[OpenAFS-devel] fileserver deadlocks after internal error in callback.c
Rainer Toebbicke
rtb@pclella.cern.ch
Mon, 14 Apr 2003 14:34:11 +0200
This is a multi-part message in MIME format.
--------------040401050305060302090505
Content-Type: text/plain; charset=us-ascii; format=flowed
Content-Transfer-Encoding: 7bit
If the (pthreaded-) fileserver encounters an internal error in the callback
structures, it'll call ShutDown() (callback.c). Same for certain situations in
host.c.
In most cases ShutDown() is called with the H_LOCK lock held, and will
eventually call PrintCounters(). This in turn calls routines that acquire all
sorts of locks, in particular H_LOCK in h_GetWorkStats(), at which point a
deadlock situation arises.
Generally speaking relying on the correctness of too many internal structures
is unhealthy once it becomes obvious that something is wrong to a point that
you're ready to give up completely.
The attached patch modifies callback.c to call ShutDownAndCore(PANIC) instead
of simply ShutDown *and* skips calling PrintCounters() when 'dopanic' is set.
--
=-=-=-=-=-=-=-=-=-=-=-=-=-=-=-=-=-=-=-=-=-=-=-=-=-=-=-=-=-=-=-=-=-=-=-=-=-=-=
Rainer Toebbicke http://cern.ch/~rtb rtb@mail.cern.ch O__
European Laboratory for Particle Physics(CERN) - Geneva, Switzerland > |
Phone: +41 22 767 8985 Fax: +41 22 767 7155 ( )\( )

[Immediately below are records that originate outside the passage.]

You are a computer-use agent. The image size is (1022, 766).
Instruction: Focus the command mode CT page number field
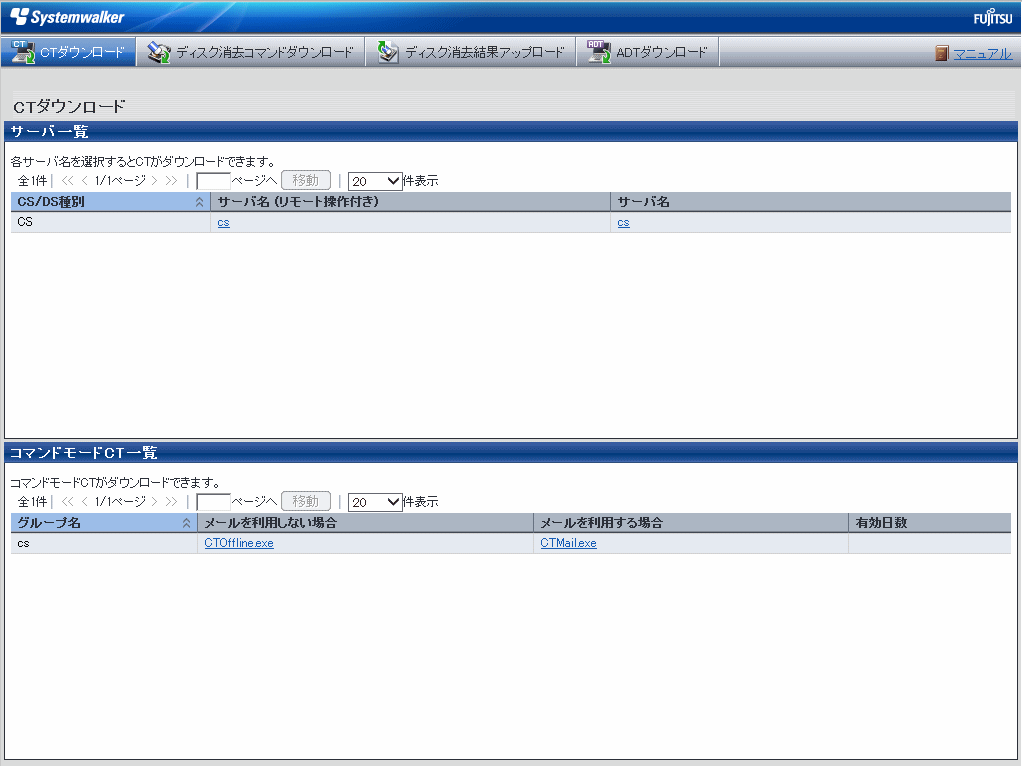213,502
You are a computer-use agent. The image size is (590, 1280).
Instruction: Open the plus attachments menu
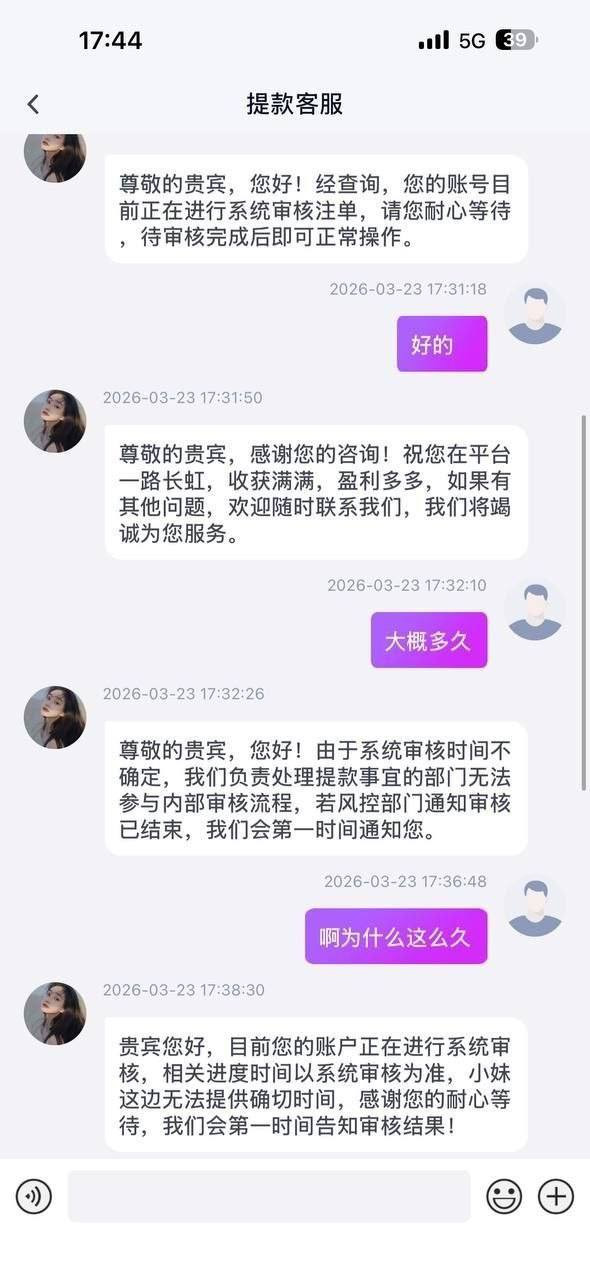click(556, 1196)
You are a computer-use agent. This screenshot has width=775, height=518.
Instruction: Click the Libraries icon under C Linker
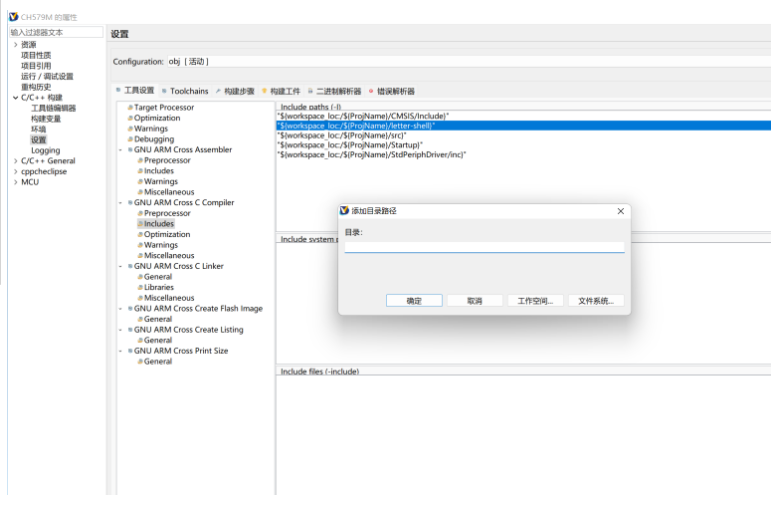140,287
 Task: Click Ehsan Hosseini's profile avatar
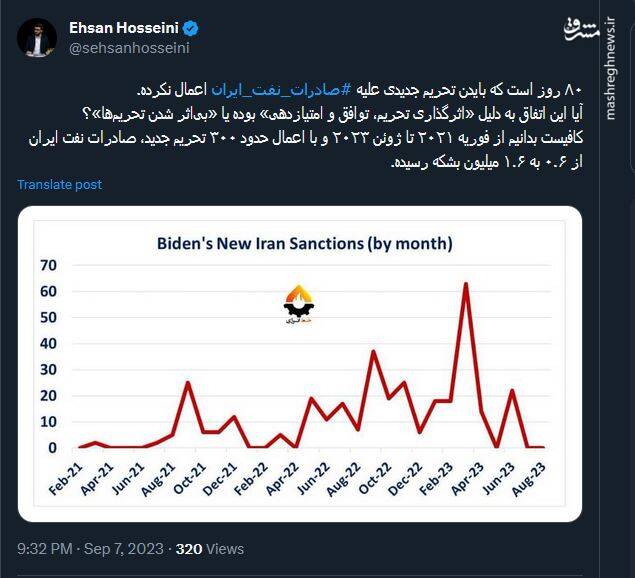(39, 37)
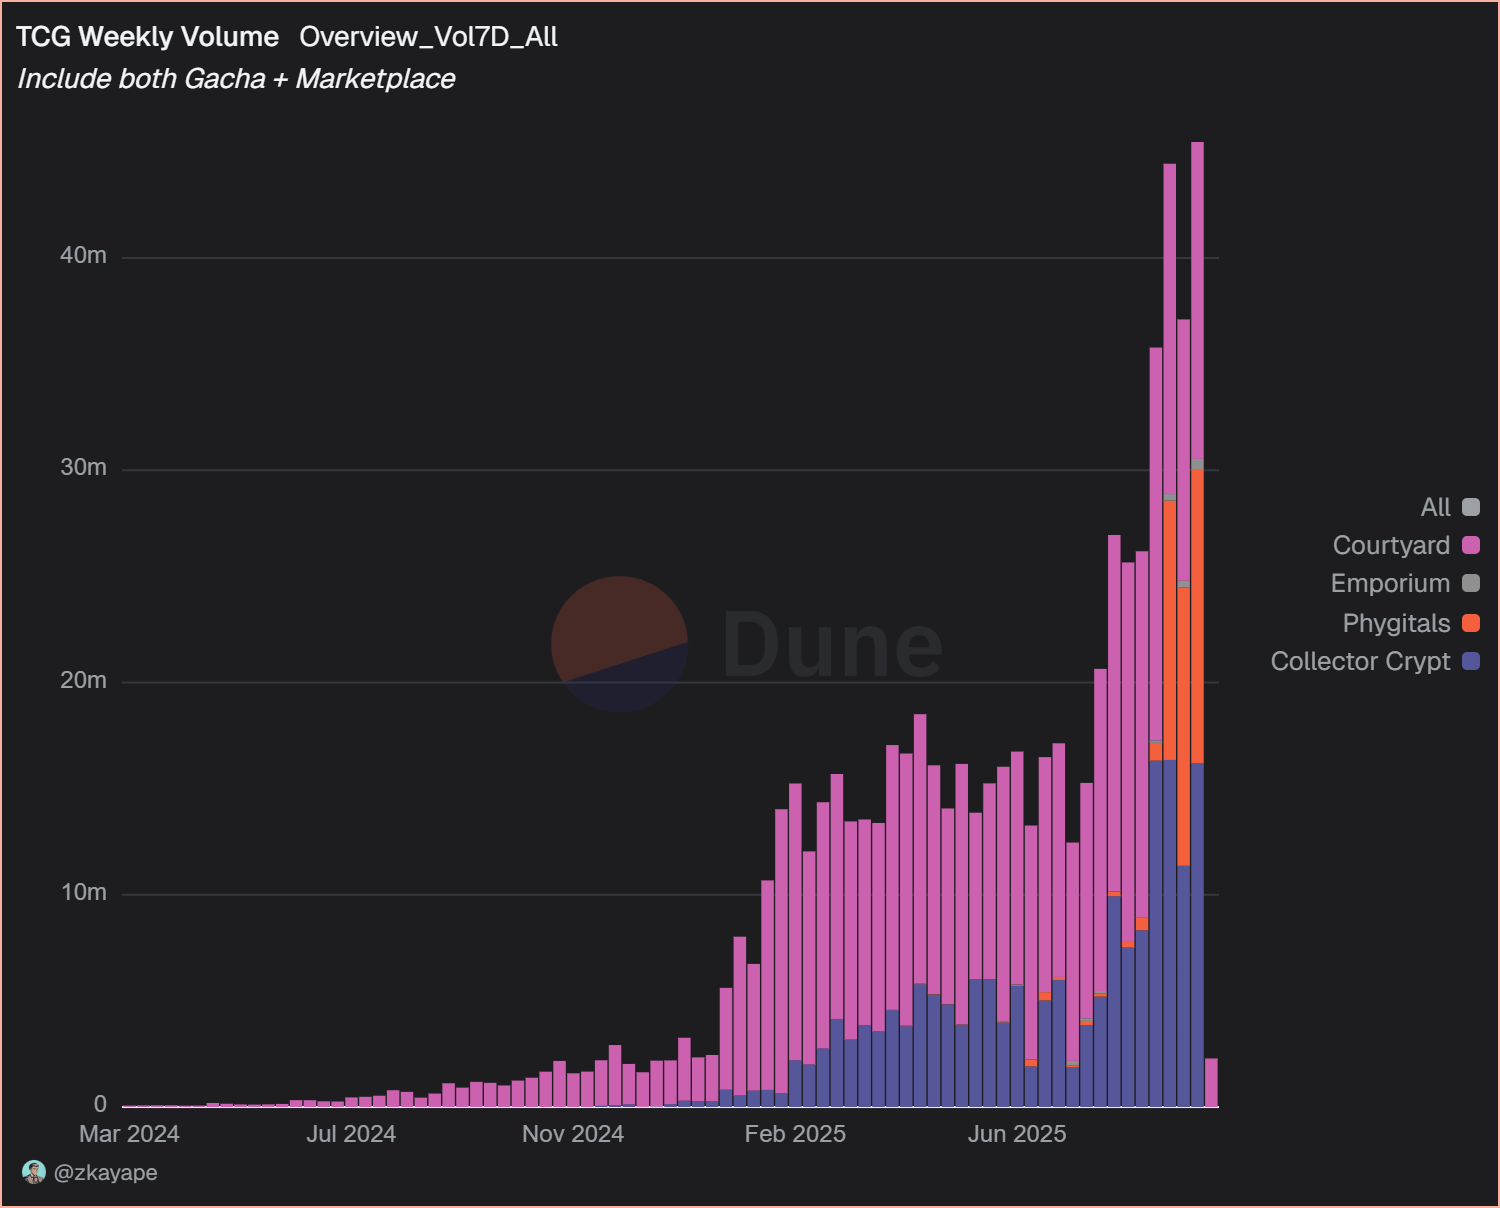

--------------040401050305060302090505
Content-Type: text/plain;
name="p_PanicNoDeadlock"
Content-Transfer-Encoding: 7bit
Content-Disposition: inline;
filename="p_PanicNoDeadlock"
*** openafs/src/viced/viced.c.org Mon Feb 10 10:31:51 2003
--- openafs/src/viced/viced.c Fri Apr 11 10:21:36 2003
***************
*** 874,880 ****
}
#endif
DFlush();
! PrintCounters();
/* do not allows new reqests to be served from now on, all new requests
are returned with an error code of RX_RESTARTING ( transient failure ) */
--- 874,880 ----
}
#endif
DFlush();
! if (!dopanic) PrintCounters();
/* do not allows new reqests to be served from now on, all new requests
are returned with an error code of RX_RESTARTING ( transient failure ) */
*** openafs/src/viced/callback.c.org Thu Mar 27 14:30:05 2003
--- openafs/src/viced/callback.c Fri Apr 11 10:26:49 2003
***************
*** 443,449 ****
assert(0);
ViceLog(0,("CDel: Internal Error -- shutting down: wanted %d from %d, now at %d\n",cbi,fe->firstcb,*cbp));
DumpCallBackState();
! ShutDown();
}
}
CDelPtr(fe, cbp);
--- 443,449 ----
assert(0);
ViceLog(0,("CDel: Internal Error -- shutting down: wanted %d from %d, now at %d\n",cbi,fe->firstcb,*cbp));
DumpCallBackState();
! ShutDownAndCore(PANIC);
}
}
CDelPtr(fe, cbp);
***************
*** 493,499 ****
if (safety > cbstuff.nblks) {
ViceLog(0,("FindCBPtr: Internal Error -- shutting down.\n"));
DumpCallBackState();
! ShutDown();
}
cb = itocb(*cbp);
if (cb->hhead == hostindex)
--- 493,499 ----
if (safety > cbstuff.nblks) {
ViceLog(0,("FindCBPtr: Internal Error -- shutting down.\n"));
DumpCallBackState();
! ShutDownAndCore(PANIC);
}
cb = itocb(*cbp);
if (cb->hhead == hostindex)
***************
*** 696,702 ****
if (safety > cbstuff.nblks) {
ViceLog(0,("AddCallBack1: Internal Error -- shutting down.\n"));
DumpCallBackState();
! ShutDown();
}
if (cb->hhead == h_htoi(host))
break;
--- 696,702 ----
if (safety > cbstuff.nblks) {
ViceLog(0,("AddCallBack1: Internal Error -- shutting down.\n"));
DumpCallBackState();
! ShutDownAndCore(PANIC);
}
if (cb->hhead == h_htoi(host))
break;
***************
*** 1443,1449 ****
if (ntimedout > cbstuff.nblks) {
ViceLog(0,("CCB: Internal Error -- shutting down...\n"));
DumpCallBackState();
! ShutDown();
}
} while (cbi != *thead);
*thead = 0;
--- 1443,1449 ----
if (ntimedout > cbstuff.nblks) {
ViceLog(0,("CCB: Internal Error -- shutting down...\n"));
DumpCallBackState();
! ShutDownAndCore(PANIC);
}
} while (cbi != *thead);
*thead = 0;
--------------040401050305060302090505--